> WHAT IS BEING ASKED:
In the forum post, in what year was the news conference where Bush made the quoted statement?

> TEXT EXCERPT:
----

Here's Bush's full statement from 2002. Take it how you like, though when you pan stuff like this it just shows how hard you and the other Dem drones are straining to find fault:

""We haven't heard much from him. And I wouldn't necessarily say he's at the center of any command structure. And, again, I don't know where he is," Bush said during the 2002 news conference. "I'll repeat what I said. I truly am not that concerned about him. I know he is on the run.

"I was concerned about him when he had taken over a country," Bush continued. "I was concerned about the fact that he was basically running Afghanistan and calling the shots for the Taliban. But once we set out the policy and started executing the plan, he became - we shoved him out more and more on the margins. He has no place to train his Al Qaeda killers anymore.""


Reply #38 Top
I've never personally attacked you. As I said, I enjoy your posts.

----

> SOURCE DATA:
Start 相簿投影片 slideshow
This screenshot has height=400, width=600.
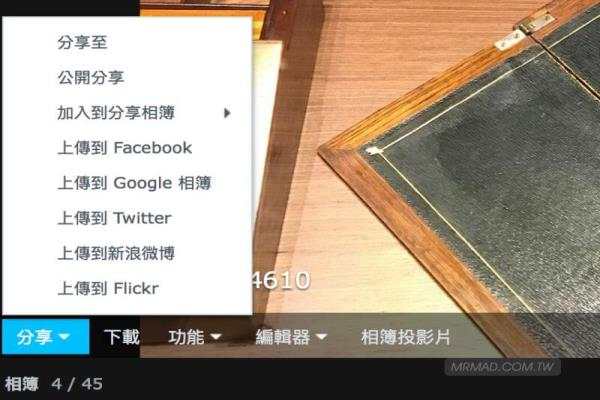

----

> THE ANSWER:
2002